# Consigne A:
Comment traduire en anglais cette phrase du texte à lire : « Il n'est par contre pas absurde d'affirmer que l'intentionnalité de nos états mentaux contribue pour une large part à notre survie, et aurait été sélectionnée par l'évolution pour cette raison. » ?

# Texte à lire:
Mais ici surgit une première difficulté : du fait que le nombre d'anneaux nous indique l'âge de l'arbre, nous n'inférons pas qu'ils ont pour fonction d'indiquer l'âge de l'arbre, et il serait sans doute erroné de procéder à une telle inférence si nous n'avons aucune raison de le faire. En quoi serions-nous fondés à passer du fait que le nombre d'anneaux indique l'âge de l'arbre au fait que le nombre d'anneaux ait pour fonction d'indiquer l'âge de l'arbre ?

La réponse pourrait être la suivante : nous ne voyons pas en quoi nous serions fondés à croire que l'indication de l'âge de l'arbre puisse apporter une quelconque contribution à la survie de cet organisme. Alors qu'il semble bien que les états mentaux en tant qu'ils sont porteurs d'une information permettent dans beaucoup de cas à l'organisme de maintenir son homéostasie.

A ceux qui nous diraient que nous commettons une erreur de raisonnement assimilable au « paradigme de Pangloss », nous pouvons répondre que l'assignation d'une telle fonction ne va évidemment pas de soi, mais que nous ne devons l'écarter a priori que lorsque son absurdité est flagrante. Par exemple, nous pourrions supposer que l'arbre produit chaque année un anneau parce qu'il a l'espoir qu'il sera épargné lorsque les bûcherons viendront l'abattre et constateront son âge avancé et respectable. Cette expérience de pensée consiste à considérer quel bénéfice l'arbre pourrait trouver à la production de tels anneaux, et nous ne voyons pas quelle autre contribution la production de ceux-ci pourrait apporter à la survie de l'arbre (il n'y aurait en effet aucun bénéfice à ce qu'il soit informé de son âge). Mais nous devons écarter cette hypothèse absurde parce que la production d'anneaux ne peut remplir une telle fonction, étant donné que nous ne pouvons être informés précisément de l'âge de l'arbre qu'une fois qu'il a été tronçonné. Il n'est par contre pas absurde d'affirmer que l'intentionnalité de nos états mentaux contribue pour une large part à notre survie, et aurait été sélectionnée par l'évolution pour cette raison.

# Consigne B:
Pouvez-vous recopier à l'identique, dans la liste ci-dessous, tout ce qui va de la ligne contenant « ways [598, 357] » jusqu'à la ligne contenant « from [718, 731] », ces deux lignes comprises ?

# Données fournies:
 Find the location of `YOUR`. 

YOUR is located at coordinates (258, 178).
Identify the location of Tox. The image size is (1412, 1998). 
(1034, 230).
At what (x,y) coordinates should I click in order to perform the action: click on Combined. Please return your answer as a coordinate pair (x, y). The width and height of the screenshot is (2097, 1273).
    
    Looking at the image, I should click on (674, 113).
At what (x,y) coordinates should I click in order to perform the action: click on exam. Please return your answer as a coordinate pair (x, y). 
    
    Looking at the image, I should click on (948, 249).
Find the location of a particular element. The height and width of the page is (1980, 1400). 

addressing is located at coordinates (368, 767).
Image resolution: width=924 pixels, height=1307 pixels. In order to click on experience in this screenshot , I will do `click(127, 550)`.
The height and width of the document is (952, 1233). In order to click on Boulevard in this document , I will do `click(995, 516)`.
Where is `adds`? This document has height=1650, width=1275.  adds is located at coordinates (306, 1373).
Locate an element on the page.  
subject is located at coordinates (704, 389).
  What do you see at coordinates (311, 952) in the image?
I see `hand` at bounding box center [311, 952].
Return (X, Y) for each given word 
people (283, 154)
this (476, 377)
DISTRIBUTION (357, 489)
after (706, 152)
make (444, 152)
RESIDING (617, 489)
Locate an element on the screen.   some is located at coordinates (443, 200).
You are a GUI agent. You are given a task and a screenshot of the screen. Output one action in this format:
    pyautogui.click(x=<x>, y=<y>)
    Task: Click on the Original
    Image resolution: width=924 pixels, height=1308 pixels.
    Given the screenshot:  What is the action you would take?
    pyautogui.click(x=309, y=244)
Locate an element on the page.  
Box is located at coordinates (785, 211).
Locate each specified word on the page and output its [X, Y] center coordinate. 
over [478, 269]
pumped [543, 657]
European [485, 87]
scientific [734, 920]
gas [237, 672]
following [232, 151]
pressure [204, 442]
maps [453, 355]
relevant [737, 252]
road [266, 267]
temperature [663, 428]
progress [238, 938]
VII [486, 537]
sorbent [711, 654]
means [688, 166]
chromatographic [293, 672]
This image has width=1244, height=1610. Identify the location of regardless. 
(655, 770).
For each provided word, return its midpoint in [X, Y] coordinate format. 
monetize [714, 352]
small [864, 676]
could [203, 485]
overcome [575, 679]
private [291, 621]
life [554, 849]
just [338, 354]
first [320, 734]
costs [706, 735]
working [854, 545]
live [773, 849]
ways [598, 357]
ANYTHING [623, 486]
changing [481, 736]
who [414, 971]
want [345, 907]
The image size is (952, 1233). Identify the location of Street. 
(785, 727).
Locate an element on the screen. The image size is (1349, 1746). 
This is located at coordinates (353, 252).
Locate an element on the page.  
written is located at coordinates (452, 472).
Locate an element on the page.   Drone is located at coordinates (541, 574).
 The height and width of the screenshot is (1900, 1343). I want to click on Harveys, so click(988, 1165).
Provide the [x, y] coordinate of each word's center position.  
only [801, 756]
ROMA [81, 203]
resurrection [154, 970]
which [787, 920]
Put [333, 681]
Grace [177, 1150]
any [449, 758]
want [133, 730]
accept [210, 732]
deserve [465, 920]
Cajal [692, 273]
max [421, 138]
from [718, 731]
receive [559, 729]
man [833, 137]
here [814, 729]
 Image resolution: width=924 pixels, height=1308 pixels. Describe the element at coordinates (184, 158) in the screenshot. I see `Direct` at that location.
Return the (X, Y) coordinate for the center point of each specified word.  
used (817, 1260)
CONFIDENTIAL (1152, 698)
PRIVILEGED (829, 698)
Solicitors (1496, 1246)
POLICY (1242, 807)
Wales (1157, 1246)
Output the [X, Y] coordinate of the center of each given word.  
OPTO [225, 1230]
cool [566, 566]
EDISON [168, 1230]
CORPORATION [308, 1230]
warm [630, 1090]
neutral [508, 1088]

# Corrigé A:
On the other hand, it is not absurd to claim that the intentionality of our mental states contributes in large part to our survival, and would have been selected by evolution for that reason.

# Corrigé B:
ways [598, 357]
ANYTHING [623, 486]
changing [481, 736]
who [414, 971]
want [345, 907]
The image size is (952, 1233). Identify the location of Street. 
(785, 727).
Locate an element on the screen. The image size is (1349, 1746). 
This is located at coordinates (353, 252).
Locate an element on the page.  
written is located at coordinates (452, 472).
Locate an element on the page.   Drone is located at coordinates (541, 574).
 The height and width of the screenshot is (1900, 1343). I want to click on Harveys, so click(988, 1165).
Provide the [x, y] coordinate of each word's center position.  
only [801, 756]
ROMA [81, 203]
resurrection [154, 970]
which [787, 920]
Put [333, 681]
Grace [177, 1150]
any [449, 758]
want [133, 730]
accept [210, 732]
deserve [465, 920]
Cajal [692, 273]
max [421, 138]
from [718, 731]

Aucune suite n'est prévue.